The implications of a late spring and a hot, dry summer are yet to be fully understood by sugar beet growers, but while moisture in in short supply, plant populations are largely on target.
Little to no rain across all factory areas since the end of drilling coupled with the early arrival of the driest summer for more than 40 years means crops, particularly those on light soils, have struggled for moisture. Less than one-in-10 growers irrigates sugar beet.
The effect of the drought however, is only serving to compound what was already a difficult situation, explains Edward Hagues, Bayer root crops campaign manager.
“The late finish to drilling meant most crops were barely established before coming under some form of stress be it high temperatures or moisture deficit. In a typical year about 10% of beet yield is lost to water stress, but it could be far higher this season, although just how much remains to be seen,” he says.
In most years, and particularly in East Anglia, the crop’s demand for water exceeds that supplied by rainfall. Work carried out at Broom’s Barn calculated that the national average cumulative evapotranspiration from sugar beet in June, July and August is 290 mm, whereas the average rainfall is 144mm.

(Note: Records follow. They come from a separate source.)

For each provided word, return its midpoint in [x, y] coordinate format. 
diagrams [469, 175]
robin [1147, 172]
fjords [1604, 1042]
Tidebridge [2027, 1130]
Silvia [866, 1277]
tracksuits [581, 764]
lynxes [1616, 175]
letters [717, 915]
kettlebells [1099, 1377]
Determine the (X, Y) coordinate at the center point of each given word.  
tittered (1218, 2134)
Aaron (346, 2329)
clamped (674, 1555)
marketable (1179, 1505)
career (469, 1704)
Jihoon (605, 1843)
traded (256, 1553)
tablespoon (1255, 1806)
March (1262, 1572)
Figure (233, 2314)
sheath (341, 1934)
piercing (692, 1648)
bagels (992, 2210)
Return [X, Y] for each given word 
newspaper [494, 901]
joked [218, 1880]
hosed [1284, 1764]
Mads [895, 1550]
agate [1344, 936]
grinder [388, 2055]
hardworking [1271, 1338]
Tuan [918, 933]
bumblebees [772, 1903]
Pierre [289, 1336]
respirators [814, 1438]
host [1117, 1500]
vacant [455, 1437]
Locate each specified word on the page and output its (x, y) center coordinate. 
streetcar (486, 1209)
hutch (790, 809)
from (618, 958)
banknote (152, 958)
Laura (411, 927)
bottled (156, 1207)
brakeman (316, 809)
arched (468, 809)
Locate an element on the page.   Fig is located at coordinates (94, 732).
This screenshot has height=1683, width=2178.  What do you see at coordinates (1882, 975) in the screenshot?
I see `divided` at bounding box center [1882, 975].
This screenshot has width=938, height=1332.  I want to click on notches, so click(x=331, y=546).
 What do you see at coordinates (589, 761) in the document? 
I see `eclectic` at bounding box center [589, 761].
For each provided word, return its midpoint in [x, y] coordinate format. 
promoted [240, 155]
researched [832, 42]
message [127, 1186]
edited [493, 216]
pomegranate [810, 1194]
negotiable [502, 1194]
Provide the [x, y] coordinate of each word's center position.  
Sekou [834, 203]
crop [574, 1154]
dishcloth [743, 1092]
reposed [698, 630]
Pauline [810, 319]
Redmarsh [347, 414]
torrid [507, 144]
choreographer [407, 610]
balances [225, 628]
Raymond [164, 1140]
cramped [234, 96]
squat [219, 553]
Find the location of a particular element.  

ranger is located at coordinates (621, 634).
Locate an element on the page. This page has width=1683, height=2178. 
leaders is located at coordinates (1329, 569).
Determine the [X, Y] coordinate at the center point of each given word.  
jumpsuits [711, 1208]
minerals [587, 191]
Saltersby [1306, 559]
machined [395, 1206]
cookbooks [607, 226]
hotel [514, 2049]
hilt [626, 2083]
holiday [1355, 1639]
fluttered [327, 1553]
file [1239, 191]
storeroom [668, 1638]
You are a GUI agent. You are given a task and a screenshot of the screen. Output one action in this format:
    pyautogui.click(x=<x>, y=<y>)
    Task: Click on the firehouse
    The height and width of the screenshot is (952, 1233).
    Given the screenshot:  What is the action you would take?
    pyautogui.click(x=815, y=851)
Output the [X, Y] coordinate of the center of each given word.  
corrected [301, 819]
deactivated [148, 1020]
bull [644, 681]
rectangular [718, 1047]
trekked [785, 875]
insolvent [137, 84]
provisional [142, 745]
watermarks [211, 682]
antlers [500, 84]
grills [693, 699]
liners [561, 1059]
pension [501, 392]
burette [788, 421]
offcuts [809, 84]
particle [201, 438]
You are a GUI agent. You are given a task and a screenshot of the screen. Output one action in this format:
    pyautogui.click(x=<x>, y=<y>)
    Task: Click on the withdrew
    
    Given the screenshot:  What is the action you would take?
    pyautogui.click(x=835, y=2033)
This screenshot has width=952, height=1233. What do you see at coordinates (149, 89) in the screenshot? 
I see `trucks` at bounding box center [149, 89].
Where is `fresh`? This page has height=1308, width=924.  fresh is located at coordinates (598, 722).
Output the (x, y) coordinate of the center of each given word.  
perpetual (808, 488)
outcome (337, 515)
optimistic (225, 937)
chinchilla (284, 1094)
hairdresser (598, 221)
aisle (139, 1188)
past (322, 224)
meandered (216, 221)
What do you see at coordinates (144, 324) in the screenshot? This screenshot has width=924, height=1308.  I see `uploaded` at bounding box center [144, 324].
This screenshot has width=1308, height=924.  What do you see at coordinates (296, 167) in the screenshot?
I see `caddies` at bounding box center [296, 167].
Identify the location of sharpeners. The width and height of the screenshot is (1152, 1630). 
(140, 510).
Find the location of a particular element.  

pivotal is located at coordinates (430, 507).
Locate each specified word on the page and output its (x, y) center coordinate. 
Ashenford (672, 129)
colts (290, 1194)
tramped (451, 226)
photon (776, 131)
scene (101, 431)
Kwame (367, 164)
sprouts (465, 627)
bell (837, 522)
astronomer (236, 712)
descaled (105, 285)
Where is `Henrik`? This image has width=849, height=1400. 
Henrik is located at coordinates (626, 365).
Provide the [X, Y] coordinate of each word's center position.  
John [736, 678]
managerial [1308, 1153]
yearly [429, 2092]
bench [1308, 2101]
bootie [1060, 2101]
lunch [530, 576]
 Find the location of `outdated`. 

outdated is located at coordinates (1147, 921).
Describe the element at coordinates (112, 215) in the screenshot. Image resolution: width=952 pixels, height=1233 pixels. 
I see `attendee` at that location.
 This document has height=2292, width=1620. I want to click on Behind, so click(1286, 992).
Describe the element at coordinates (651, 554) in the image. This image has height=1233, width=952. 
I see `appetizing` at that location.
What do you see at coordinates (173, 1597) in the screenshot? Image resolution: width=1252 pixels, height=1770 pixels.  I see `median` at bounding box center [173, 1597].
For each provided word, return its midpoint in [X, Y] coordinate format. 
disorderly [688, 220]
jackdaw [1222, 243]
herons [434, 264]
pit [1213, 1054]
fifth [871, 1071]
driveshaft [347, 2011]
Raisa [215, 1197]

The soil moisture deficit at which sugar beet yield losses begin to occur on different soils
|Coarse sand (mm)||Loamy sand (mm)||Sandy loam (mm)||Clay loam (mm)|
Source: BBRO Sugar Beet – A Growers Guide
Many plant populations are typically below the 100,000 plants per hectare advised by the British Beet Research Organisation (BBRO), but still high enough to support respectable yields. Crop surveys conducted by Bayer on farms that entered the Beet150 yield initiative indicate that while populations vary greatly around this target, plant stands are good and evenly established.
“Across 14 participating farms covering all four factory areas, populations averaged 97,302 plants/ha though this hides the wide range. Across those surveyed plant populations ranged from nearly 114,000 in South Yorkshire to just over 81,000 in north Norfolk and 93,000 in west Essex. Importantly, none are so low as to be of concern,” says Mr Hagues.
Compared with some recent years, during which the average yield record was broken several times, average plant populations this year are reassuringly favourable.
“Although lower than the recommended minimum plant population, the average is higher than that recorded in some truly exceptional years, such as those between 2011 and 2016. A break in the weather would transform most crops and where growers are able to keep on top of disease, there is every chance they will still be pleased with how well crops do come the autumn and winter,” says Mr Hagues.